## REQUIRED ACTION
Line by line, print the records exactly.

## TASK MATERIAL
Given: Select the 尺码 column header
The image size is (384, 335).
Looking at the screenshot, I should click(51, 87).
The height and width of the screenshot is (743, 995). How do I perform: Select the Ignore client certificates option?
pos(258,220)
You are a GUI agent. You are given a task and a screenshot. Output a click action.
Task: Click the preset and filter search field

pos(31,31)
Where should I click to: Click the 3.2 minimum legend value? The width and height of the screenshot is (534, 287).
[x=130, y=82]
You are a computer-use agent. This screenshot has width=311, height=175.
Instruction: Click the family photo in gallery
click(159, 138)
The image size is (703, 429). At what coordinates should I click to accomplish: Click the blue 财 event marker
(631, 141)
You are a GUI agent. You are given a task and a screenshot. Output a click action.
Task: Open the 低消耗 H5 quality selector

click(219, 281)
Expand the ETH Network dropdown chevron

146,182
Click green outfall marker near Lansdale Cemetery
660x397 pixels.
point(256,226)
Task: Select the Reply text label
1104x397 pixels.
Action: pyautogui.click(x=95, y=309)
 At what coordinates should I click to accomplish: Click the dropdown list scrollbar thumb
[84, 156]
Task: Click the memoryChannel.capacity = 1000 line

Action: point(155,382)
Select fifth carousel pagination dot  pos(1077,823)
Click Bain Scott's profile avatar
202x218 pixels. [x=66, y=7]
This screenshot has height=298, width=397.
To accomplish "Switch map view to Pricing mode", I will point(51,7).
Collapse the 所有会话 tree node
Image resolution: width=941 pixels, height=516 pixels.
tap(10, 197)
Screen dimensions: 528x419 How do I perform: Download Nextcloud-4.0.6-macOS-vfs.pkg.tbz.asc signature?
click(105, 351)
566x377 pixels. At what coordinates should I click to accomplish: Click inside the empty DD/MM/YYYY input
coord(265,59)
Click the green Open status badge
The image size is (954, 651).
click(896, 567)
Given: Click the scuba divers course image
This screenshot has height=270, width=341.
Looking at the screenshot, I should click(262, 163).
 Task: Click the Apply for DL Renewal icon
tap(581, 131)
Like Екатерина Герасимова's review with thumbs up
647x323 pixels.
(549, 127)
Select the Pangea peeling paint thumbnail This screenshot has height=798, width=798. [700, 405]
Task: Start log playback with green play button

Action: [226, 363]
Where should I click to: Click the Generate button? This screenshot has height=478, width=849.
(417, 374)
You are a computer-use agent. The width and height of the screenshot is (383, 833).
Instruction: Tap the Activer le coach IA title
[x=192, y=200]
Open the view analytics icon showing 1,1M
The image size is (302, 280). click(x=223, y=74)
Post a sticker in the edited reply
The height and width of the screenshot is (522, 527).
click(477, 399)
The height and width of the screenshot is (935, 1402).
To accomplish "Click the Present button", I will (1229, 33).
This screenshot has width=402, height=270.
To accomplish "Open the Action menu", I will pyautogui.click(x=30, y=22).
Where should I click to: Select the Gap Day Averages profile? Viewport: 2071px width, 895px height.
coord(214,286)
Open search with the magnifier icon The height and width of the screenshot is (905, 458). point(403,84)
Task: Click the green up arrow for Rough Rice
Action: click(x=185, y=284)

## RESULT FOR THIS EXERCISE
Given: Select the 尺码 column header
The image size is (384, 335).
Looking at the screenshot, I should click(51, 87).
The height and width of the screenshot is (743, 995). How do I perform: Select the Ignore client certificates option?
pos(258,220)
You are a GUI agent. You are given a task and a screenshot. Output a click action.
Task: Click the preset and filter search field

pos(31,31)
Where should I click to: Click the 3.2 minimum legend value? The width and height of the screenshot is (534, 287).
[x=130, y=82]
You are a computer-use agent. This screenshot has width=311, height=175.
Instruction: Click the family photo in gallery
click(159, 138)
The image size is (703, 429). At what coordinates should I click to accomplish: Click the blue 财 event marker
(631, 141)
You are a GUI agent. You are given a task and a screenshot. Output a click action.
Task: Open the 低消耗 H5 quality selector

click(219, 281)
Expand the ETH Network dropdown chevron

146,182
Click green outfall marker near Lansdale Cemetery
660x397 pixels.
point(256,226)
Task: Select the Reply text label
1104x397 pixels.
Action: pyautogui.click(x=95, y=309)
 At what coordinates should I click to accomplish: Click the dropdown list scrollbar thumb
[84, 156]
Task: Click the memoryChannel.capacity = 1000 line

Action: point(155,382)
Select fifth carousel pagination dot  pos(1077,823)
Click Bain Scott's profile avatar
202x218 pixels. [x=66, y=7]
This screenshot has height=298, width=397.
To accomplish "Switch map view to Pricing mode", I will point(51,7).
Collapse the 所有会话 tree node
Image resolution: width=941 pixels, height=516 pixels.
tap(10, 197)
Screen dimensions: 528x419 How do I perform: Download Nextcloud-4.0.6-macOS-vfs.pkg.tbz.asc signature?
click(105, 351)
566x377 pixels. At what coordinates should I click to accomplish: Click inside the empty DD/MM/YYYY input
coord(265,59)
Click the green Open status badge
The image size is (954, 651).
click(896, 567)
Given: Click the scuba divers course image
This screenshot has height=270, width=341.
Looking at the screenshot, I should click(262, 163).
 Task: Click the Apply for DL Renewal icon
tap(581, 131)
Like Екатерина Герасимова's review with thumbs up
647x323 pixels.
(549, 127)
Select the Pangea peeling paint thumbnail This screenshot has height=798, width=798. [700, 405]
Task: Start log playback with green play button

Action: [226, 363]
Where should I click to: Click the Generate button? This screenshot has height=478, width=849.
(417, 374)
You are a computer-use agent. The width and height of the screenshot is (383, 833).
Instruction: Tap the Activer le coach IA title
[x=192, y=200]
Open the view analytics icon showing 1,1M
The image size is (302, 280). click(x=223, y=74)
Post a sticker in the edited reply
The height and width of the screenshot is (522, 527).
click(477, 399)
The height and width of the screenshot is (935, 1402).
To accomplish "Click the Present button", I will (1229, 33).
This screenshot has width=402, height=270.
To accomplish "Open the Action menu", I will pyautogui.click(x=30, y=22).
Where should I click to: Select the Gap Day Averages profile? Viewport: 2071px width, 895px height.
coord(214,286)
Open search with the magnifier icon The height and width of the screenshot is (905, 458). point(403,84)
Task: Click the green up arrow for Rough Rice
Action: click(x=185, y=284)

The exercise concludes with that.